(Click-target data)

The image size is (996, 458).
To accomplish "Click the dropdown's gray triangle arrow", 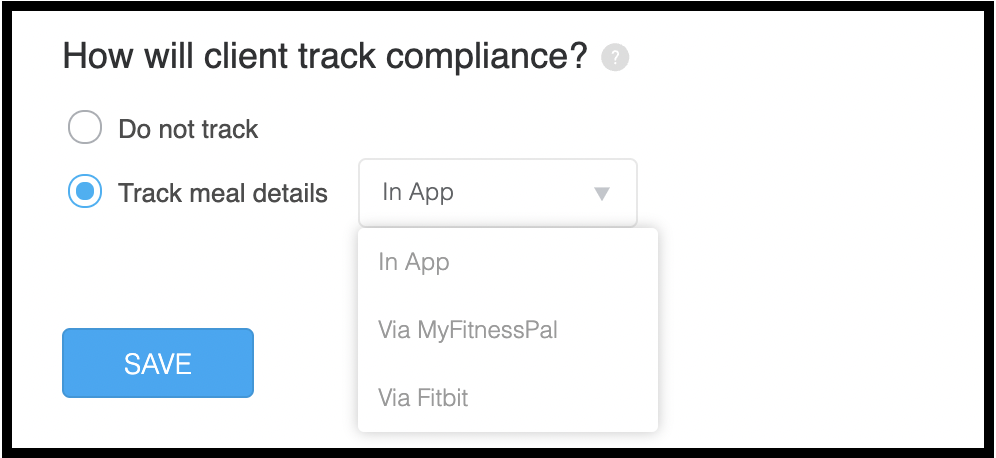I will tap(602, 193).
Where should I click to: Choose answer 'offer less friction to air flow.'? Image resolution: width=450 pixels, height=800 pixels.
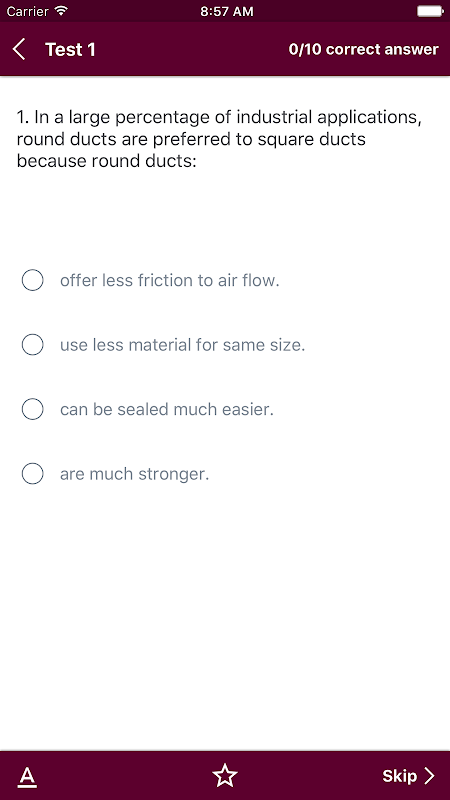click(x=170, y=281)
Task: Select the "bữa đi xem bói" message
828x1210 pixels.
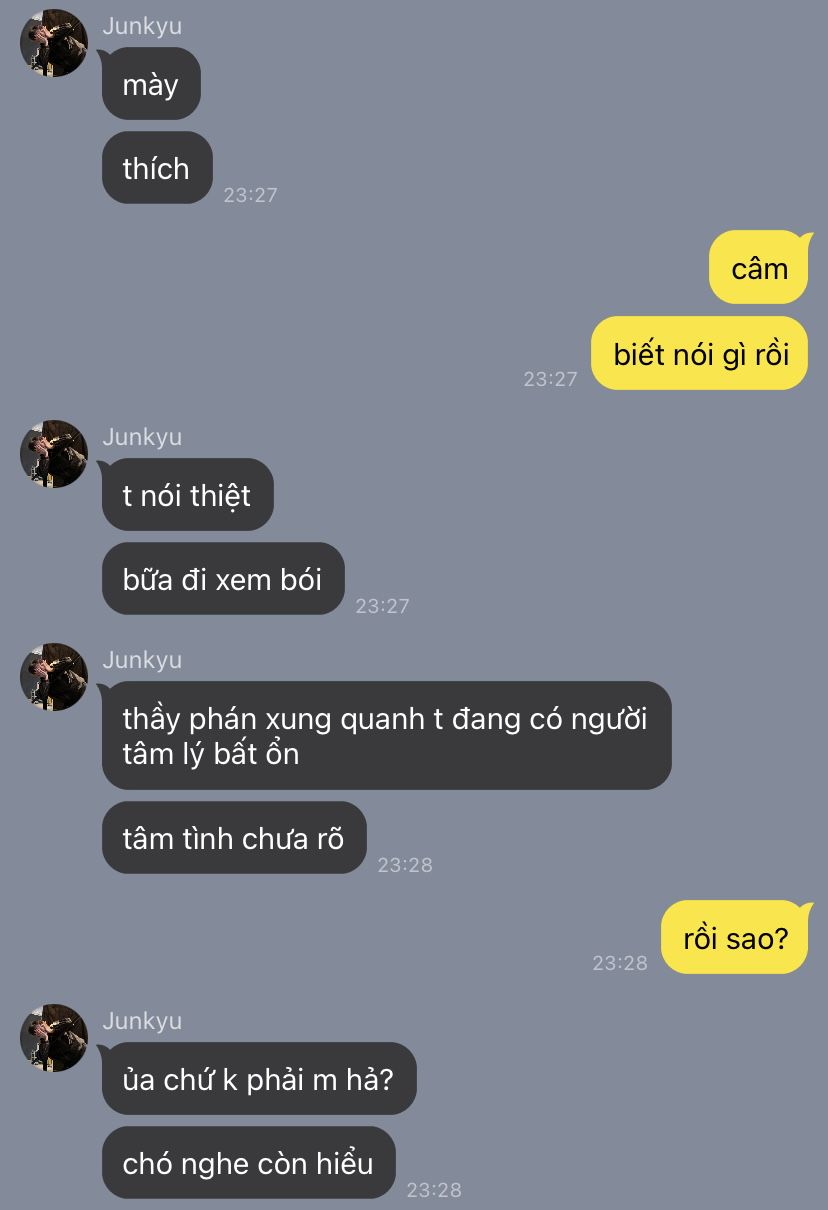Action: 223,578
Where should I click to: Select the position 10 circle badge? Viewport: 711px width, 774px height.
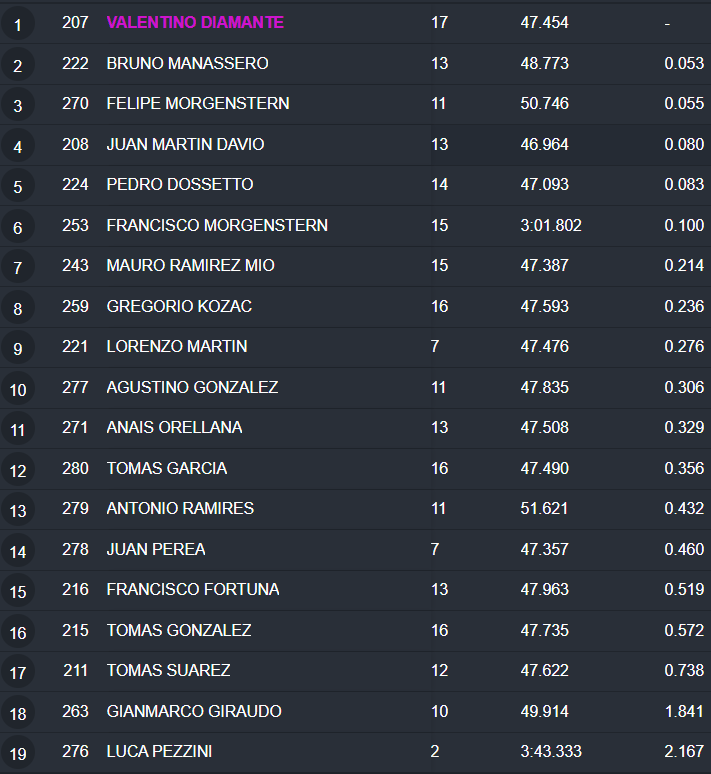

The request —
Rewrite the rows from the line containing "Task: Select the" through the end of the rows, replacing "Viewport" with "Screen size" and leaving everything else unchanged. Omit the pictures from your answer.

Output for this exercise —
Task: Select the "bữa đi xem bói" message
828x1210 pixels.
Action: 223,578
Where should I click to: Select the position 10 circle badge? Screen size: 711px width, 774px height.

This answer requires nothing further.